Mantle Proposes 30,000 ETH Loan to Aave After Kelp Hack
Mantle Network has proposed MIP-34: a 30,000 ETH loan to Aave DAO to help absorb bad debt created after the $292M Kelp DAO exploit. The facility is yield-bearing and designed to address rsETH-related losses in Aave V3. The loan can run up to 36 months, and Aave can repay early without penalty.
Latest details confirm the attack flow: attackers minted 116,500 rsETH via a compromised Kelp DAO bridge, used about $221M of the stolen rsETH as collateral on Aave V3, then borrowed 82,650 WETH and 821 wstETH—leaving Aave exposed to major bad debt. Mantle’s pricing uses Lido staking APR plus a 1% premium (final rate to be negotiated).
Risk controls for Aave include: collateral held in a Mantle-chosen multisig wallet with Mantle first-priority rights, Aave posting at least $11M worth of AAVE tokens, Aave committing 5% of protocol revenue, and immediate repayment rights if Aave defaults.

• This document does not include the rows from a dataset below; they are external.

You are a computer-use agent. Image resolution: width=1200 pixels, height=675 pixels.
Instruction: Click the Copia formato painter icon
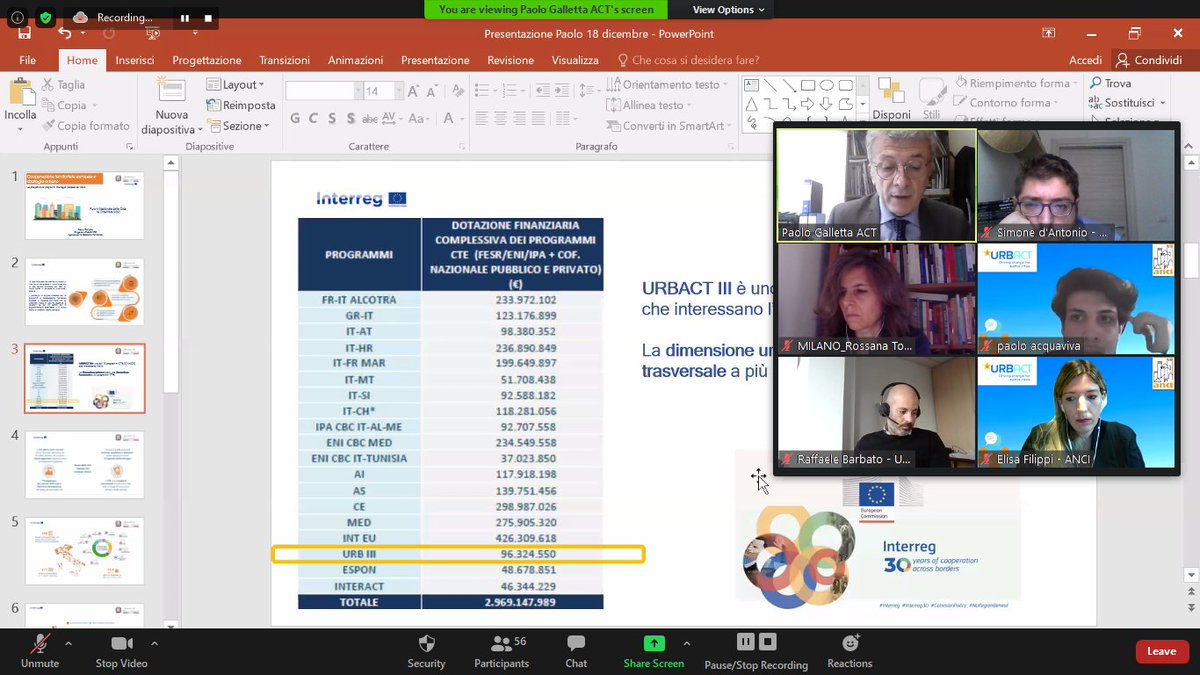[x=48, y=125]
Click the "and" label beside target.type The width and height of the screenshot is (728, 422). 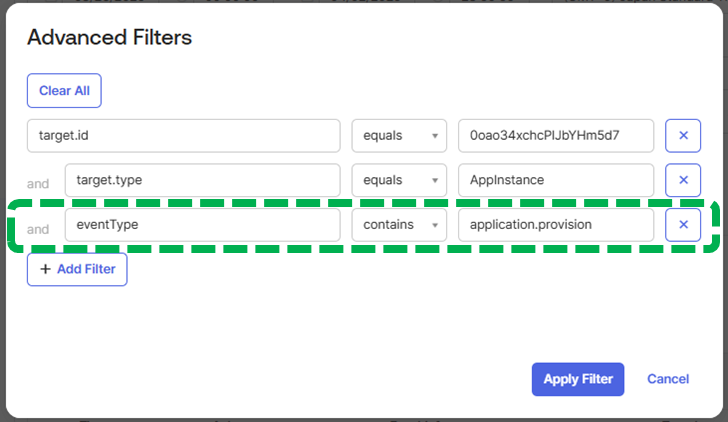click(38, 184)
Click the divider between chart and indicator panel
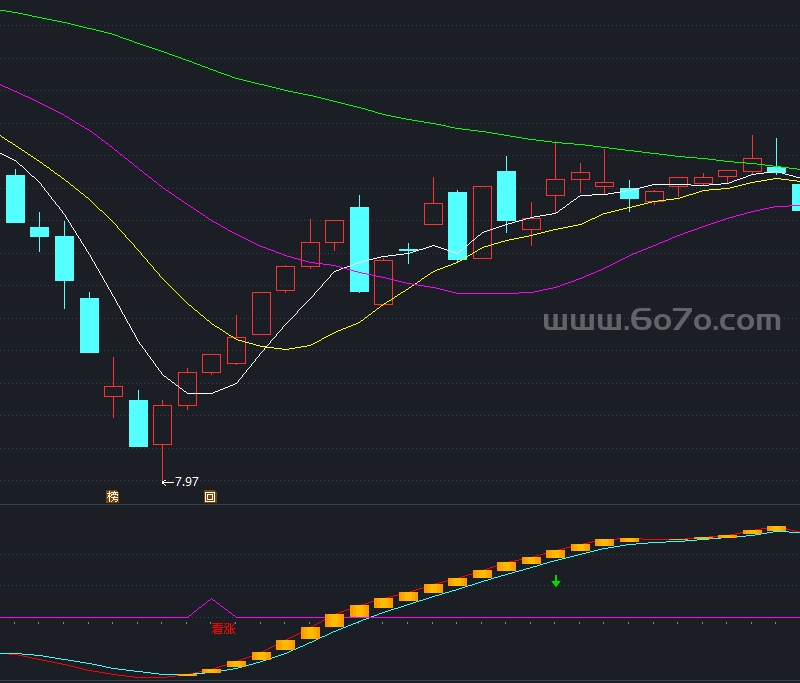Screen dimensions: 800x683 point(400,505)
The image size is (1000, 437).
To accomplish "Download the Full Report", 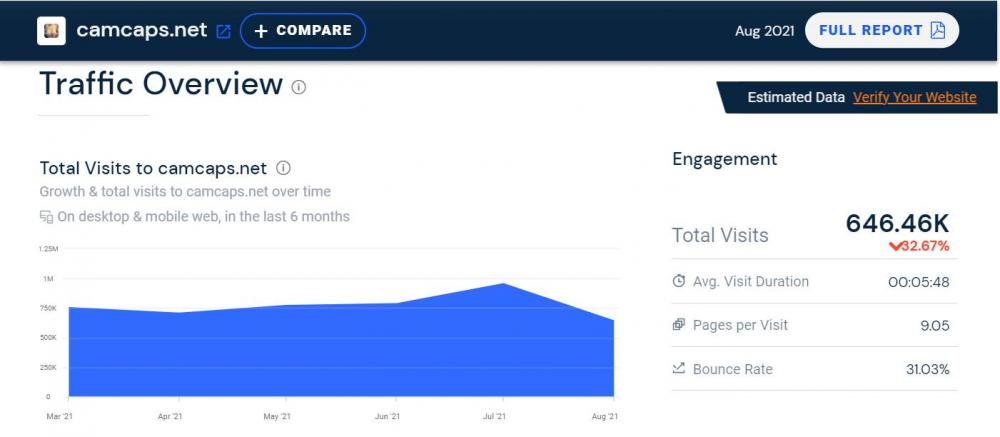I will tap(881, 30).
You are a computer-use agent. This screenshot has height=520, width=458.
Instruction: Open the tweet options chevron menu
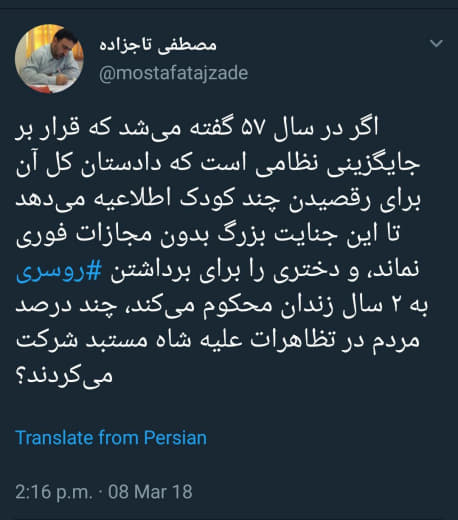coord(436,43)
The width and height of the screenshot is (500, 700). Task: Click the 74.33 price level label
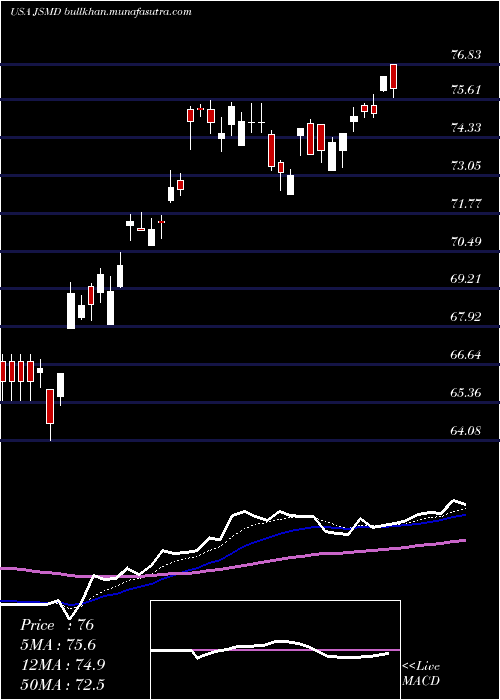(x=466, y=128)
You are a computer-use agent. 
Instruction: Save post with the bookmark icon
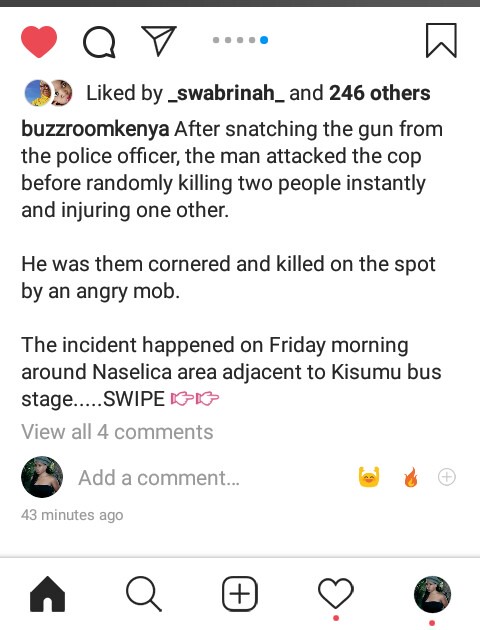(441, 41)
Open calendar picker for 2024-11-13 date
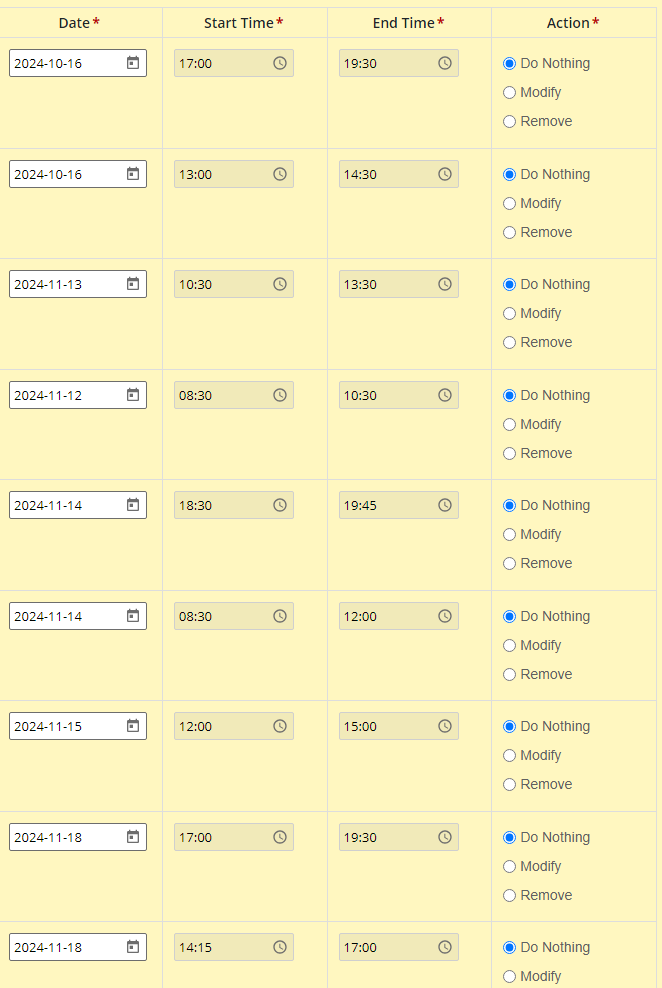Viewport: 662px width, 988px height. (x=133, y=284)
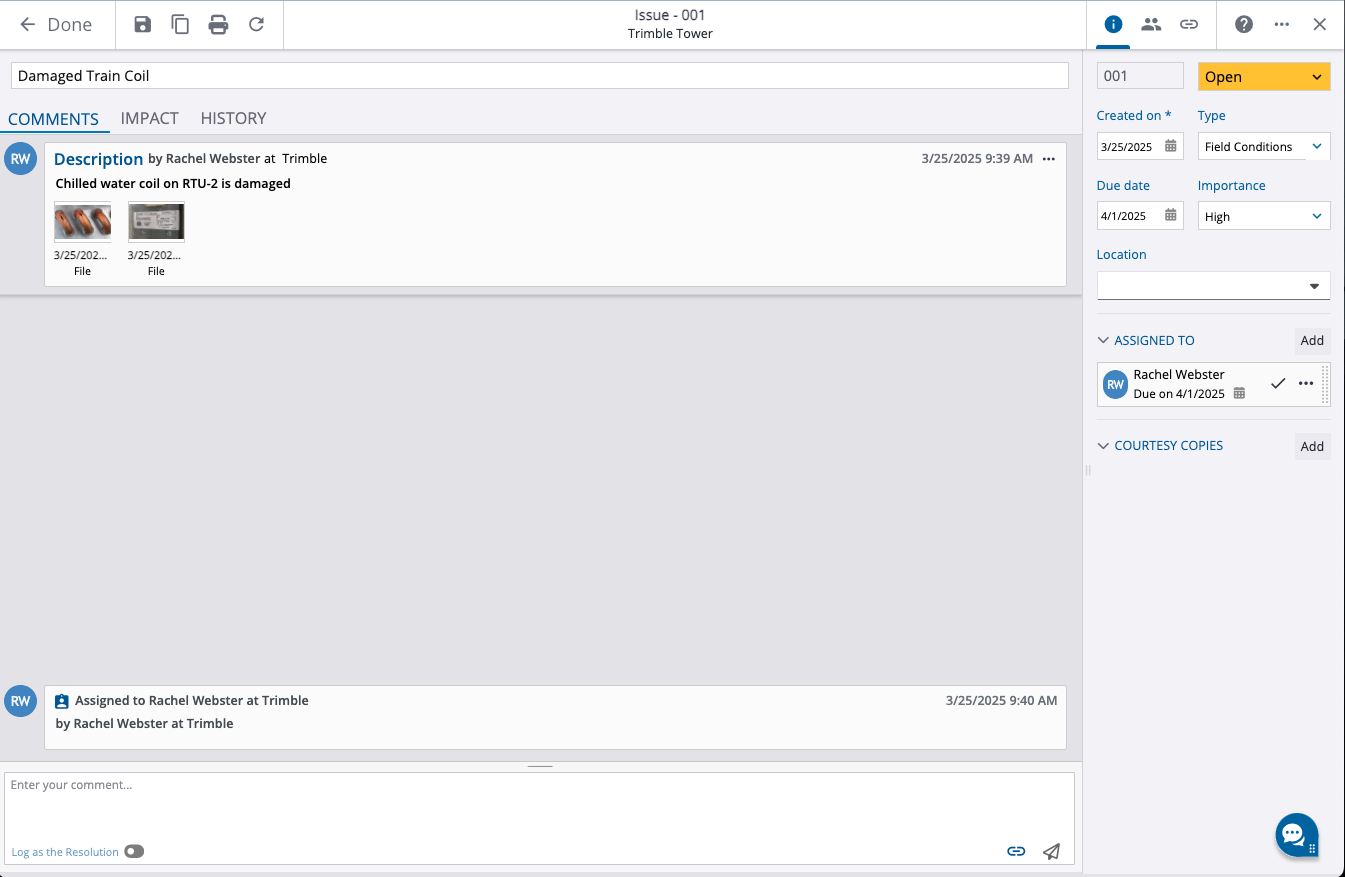Send comment with paper plane icon
The height and width of the screenshot is (877, 1345).
click(1051, 851)
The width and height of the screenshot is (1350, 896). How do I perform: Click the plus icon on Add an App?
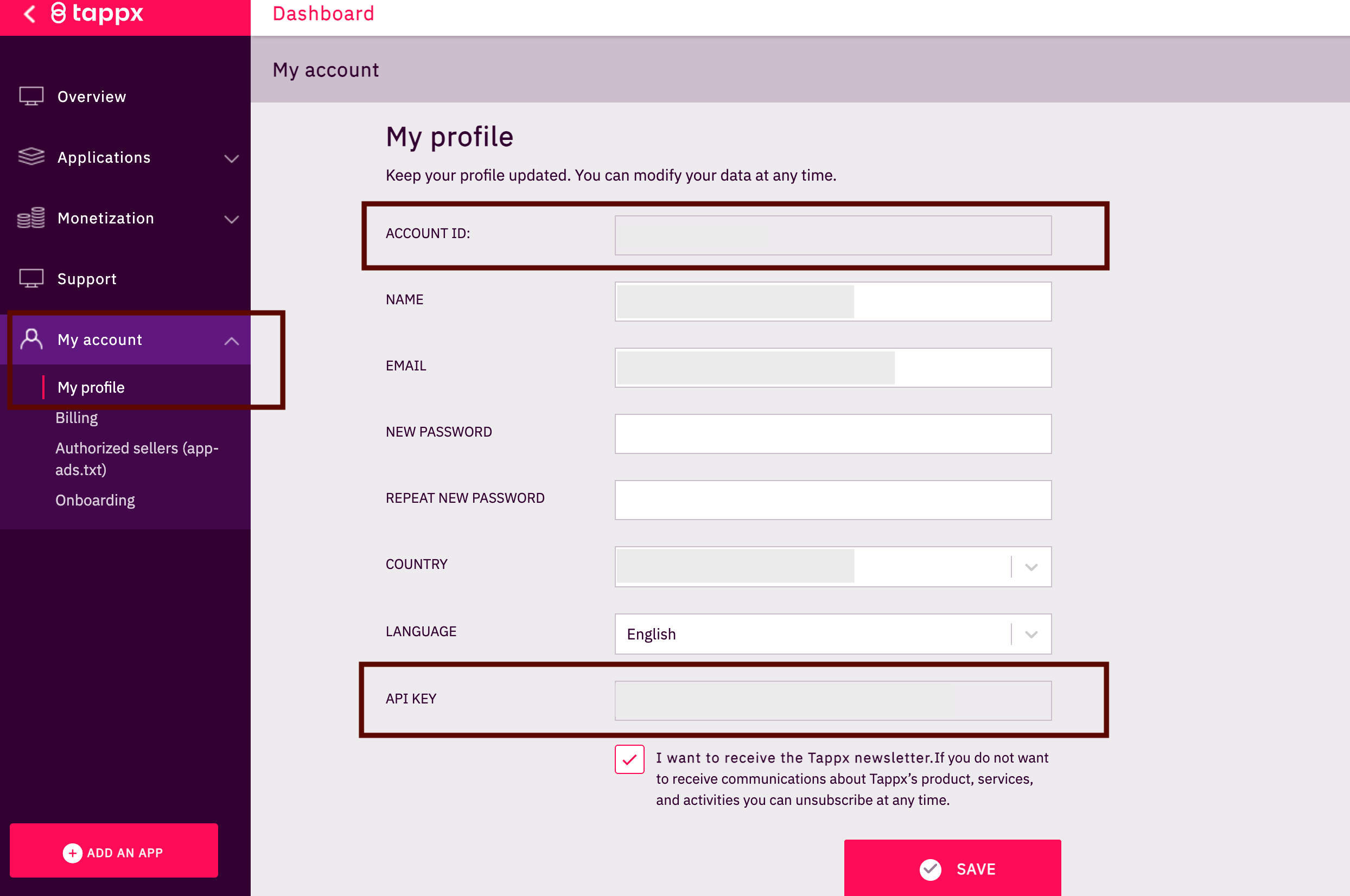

Bybit CEO Ben Zhou has publicly supported the move, framing it as industry cooperation after cross-chain security failures.
For traders, this is a practical DeFi credit-repair mechanism around Aave, which may reduce near-term tail-risk fears. However, the market will still watch Aave’s collateral quality and the broader cross-chain contagion narrative for any sentiment swings.
Neutral
Bullish is limited because this is a rescue proposal, not a direct improvement to Aave’s on-chain fundamentals. Still, it is also not purely bearish: the structured collateral, revenue contribution, and immediate repayment clause are designed to cap losses and contain DeFi contagion after the Kelp/rsETH incident. In the short term, traders may rotate cautiously toward Aave-related risk if the market believes the facility reduces bad-debt uncertainty. In the long term, sentiment hinges on execution—whether the multisig collateral and AAVE token safeguards remain sufficient and whether other counterparties tighten risk controls following cross-chain failures.